Pregnancy Complications, Infertility and Miscarriage
Current science suggests that oral bacteria can travel away from the mouth, invade other organs and set up infections in these other organs. This mechanism has been highlighted by Yiping Han, PhD, a professor of pathology and reproductive biology at Case Western University. She has spent her career researching how certain oral bacteria can cause infections in organs and systems outside the mouth. Specifically, she has identified one oral pathogenic bacteria (F. nucleatum or Fn) that can cross the placental barrier in pregnant women resulting in pregnancy complications like miscarriage and stillbirth. Dr. Han documented a case of a healthy 35 year old pregnant woman who had a stillbirth child at 39 weeks 5 days gestation. Fn infection was found in the placenta and the baby. The Fn matched exactly to the Fn in the mother’s subgingival plaque, and did not match to any bacteria in the mother’s vagina or rectum. After studying the case, Dr. Han explained that the term stillbirth was caused by oral Fn (32).
Fn has a special ability to travel across “closed” tissues and tissue membranes in the body (34). This gives Fn (and another oral bacteria, Bergyella) the ability to migrate from the mouth to other tissues and organs, invade these tissues and organs, and grow into an infection there away from the mouth (20). When oral bacteria invade the placental barrier and set up infection in utero, the result is adverse pregnancy outcomes. (14, 19).

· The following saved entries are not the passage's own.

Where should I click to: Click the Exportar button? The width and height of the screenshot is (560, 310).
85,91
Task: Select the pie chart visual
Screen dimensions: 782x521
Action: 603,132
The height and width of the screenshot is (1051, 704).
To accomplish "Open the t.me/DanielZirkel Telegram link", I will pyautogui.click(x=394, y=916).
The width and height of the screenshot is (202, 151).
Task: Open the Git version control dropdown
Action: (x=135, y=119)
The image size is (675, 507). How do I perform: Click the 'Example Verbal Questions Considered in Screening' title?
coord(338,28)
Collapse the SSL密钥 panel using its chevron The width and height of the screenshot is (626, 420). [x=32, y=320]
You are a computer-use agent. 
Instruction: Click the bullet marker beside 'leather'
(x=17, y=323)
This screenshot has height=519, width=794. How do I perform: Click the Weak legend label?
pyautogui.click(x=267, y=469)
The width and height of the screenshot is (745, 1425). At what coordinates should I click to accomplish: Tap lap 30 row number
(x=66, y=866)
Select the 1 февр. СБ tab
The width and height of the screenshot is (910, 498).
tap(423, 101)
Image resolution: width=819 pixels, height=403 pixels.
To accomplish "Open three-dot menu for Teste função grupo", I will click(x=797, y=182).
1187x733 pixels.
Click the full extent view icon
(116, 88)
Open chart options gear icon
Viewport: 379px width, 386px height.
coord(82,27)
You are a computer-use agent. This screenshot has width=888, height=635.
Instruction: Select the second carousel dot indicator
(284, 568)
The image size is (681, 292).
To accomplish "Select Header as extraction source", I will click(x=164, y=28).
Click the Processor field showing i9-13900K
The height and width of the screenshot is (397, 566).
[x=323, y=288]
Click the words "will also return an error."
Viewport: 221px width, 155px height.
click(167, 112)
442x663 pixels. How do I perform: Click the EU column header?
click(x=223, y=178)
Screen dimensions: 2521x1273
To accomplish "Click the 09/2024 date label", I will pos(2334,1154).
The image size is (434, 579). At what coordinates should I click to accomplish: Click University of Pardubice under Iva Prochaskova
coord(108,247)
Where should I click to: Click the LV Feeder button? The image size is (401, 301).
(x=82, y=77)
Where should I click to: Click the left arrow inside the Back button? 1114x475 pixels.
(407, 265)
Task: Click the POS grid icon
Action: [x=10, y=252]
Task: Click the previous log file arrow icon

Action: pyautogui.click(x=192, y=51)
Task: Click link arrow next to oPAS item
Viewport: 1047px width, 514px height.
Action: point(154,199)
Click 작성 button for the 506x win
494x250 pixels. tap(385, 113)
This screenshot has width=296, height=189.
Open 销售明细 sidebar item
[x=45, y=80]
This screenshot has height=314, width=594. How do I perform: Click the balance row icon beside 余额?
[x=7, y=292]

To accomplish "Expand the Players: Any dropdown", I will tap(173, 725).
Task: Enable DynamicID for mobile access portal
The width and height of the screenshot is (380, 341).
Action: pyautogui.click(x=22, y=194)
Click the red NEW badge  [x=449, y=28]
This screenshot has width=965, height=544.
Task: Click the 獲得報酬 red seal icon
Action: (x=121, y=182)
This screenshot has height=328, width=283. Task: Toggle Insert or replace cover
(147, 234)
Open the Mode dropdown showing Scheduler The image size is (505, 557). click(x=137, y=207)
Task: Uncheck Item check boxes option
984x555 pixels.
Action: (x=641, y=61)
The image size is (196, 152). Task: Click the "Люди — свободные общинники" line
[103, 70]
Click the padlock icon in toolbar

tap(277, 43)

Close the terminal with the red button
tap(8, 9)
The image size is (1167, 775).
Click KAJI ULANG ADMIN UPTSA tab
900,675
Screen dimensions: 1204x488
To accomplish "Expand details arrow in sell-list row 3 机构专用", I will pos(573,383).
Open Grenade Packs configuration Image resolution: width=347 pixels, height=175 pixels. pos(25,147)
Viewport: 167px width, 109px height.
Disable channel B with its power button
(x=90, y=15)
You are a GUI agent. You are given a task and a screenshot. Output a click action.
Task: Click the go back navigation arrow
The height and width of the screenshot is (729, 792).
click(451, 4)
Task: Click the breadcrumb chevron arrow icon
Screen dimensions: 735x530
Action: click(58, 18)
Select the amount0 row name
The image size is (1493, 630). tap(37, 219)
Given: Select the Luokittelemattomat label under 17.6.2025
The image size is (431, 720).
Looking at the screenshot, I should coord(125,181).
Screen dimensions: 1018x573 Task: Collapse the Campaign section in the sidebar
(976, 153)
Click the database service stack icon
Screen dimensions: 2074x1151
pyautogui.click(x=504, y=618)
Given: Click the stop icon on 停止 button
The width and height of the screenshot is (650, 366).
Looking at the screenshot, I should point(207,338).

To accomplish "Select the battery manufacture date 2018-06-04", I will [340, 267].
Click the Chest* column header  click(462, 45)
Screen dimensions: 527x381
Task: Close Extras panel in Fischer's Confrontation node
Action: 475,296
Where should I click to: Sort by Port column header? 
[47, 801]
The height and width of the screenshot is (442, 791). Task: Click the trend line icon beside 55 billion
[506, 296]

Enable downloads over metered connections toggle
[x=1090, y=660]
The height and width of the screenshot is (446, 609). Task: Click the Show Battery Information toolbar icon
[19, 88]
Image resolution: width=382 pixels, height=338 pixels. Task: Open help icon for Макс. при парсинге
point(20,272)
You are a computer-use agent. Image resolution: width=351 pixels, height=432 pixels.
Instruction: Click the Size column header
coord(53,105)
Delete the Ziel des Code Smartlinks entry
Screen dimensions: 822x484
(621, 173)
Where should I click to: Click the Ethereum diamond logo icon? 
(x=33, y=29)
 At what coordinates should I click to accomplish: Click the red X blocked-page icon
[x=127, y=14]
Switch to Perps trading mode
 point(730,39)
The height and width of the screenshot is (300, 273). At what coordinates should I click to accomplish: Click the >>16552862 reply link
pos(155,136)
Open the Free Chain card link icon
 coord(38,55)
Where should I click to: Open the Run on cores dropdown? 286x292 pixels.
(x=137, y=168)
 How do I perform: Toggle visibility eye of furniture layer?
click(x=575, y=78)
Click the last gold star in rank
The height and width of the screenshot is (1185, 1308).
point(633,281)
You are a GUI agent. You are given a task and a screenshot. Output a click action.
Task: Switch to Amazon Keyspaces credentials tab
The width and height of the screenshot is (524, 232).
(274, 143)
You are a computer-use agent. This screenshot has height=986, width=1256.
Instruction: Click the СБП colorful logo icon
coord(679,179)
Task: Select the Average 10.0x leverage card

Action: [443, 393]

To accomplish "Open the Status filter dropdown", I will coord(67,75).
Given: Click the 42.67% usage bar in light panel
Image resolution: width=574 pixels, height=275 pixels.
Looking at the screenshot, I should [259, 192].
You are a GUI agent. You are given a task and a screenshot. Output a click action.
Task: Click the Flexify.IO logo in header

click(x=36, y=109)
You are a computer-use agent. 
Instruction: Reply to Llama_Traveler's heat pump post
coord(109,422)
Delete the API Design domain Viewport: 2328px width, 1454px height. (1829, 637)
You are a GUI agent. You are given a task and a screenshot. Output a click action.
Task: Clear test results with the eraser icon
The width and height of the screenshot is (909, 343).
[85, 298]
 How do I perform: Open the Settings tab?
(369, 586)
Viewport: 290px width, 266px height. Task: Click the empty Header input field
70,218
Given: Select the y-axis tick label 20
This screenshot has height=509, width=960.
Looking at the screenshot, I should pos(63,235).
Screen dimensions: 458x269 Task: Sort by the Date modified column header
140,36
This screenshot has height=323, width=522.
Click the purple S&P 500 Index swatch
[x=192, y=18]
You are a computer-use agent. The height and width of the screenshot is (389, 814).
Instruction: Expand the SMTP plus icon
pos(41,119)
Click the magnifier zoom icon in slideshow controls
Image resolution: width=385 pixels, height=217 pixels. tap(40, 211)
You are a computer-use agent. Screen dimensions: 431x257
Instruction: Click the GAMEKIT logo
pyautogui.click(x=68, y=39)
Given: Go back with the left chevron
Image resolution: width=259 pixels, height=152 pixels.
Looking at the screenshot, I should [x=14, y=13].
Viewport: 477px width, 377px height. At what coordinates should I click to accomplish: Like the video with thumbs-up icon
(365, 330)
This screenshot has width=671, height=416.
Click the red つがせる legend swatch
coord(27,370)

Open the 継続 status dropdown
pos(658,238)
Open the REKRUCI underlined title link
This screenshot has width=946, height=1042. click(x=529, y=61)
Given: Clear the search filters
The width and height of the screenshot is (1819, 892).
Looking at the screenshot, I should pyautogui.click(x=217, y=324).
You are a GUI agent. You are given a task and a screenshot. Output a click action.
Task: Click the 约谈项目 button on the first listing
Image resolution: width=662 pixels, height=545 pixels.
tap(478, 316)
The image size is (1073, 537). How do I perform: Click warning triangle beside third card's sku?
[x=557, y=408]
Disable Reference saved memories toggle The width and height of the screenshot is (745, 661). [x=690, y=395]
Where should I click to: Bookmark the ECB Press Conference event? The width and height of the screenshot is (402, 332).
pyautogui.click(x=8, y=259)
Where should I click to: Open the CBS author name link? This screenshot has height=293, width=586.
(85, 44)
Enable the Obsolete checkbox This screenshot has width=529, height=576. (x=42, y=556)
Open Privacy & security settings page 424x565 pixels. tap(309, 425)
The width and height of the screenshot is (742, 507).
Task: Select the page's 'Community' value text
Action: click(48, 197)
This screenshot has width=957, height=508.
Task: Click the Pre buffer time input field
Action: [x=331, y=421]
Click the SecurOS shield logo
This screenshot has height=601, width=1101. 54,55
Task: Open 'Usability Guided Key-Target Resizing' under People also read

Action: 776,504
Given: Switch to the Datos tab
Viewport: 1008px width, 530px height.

All of this research points to the unhealthy mouth as a major risk and possible killer for pregnancy and fertility. At Intown Smile Studio, when our patients are pregnant or family planning, our team starts educating. We teach our patients about the science we have studied, and we encourage our patients to do simple saliva tests to check for these specific oral bacterial pathogens. Our hope is to play an important role in the wellness of our patients and their families…and their growing families.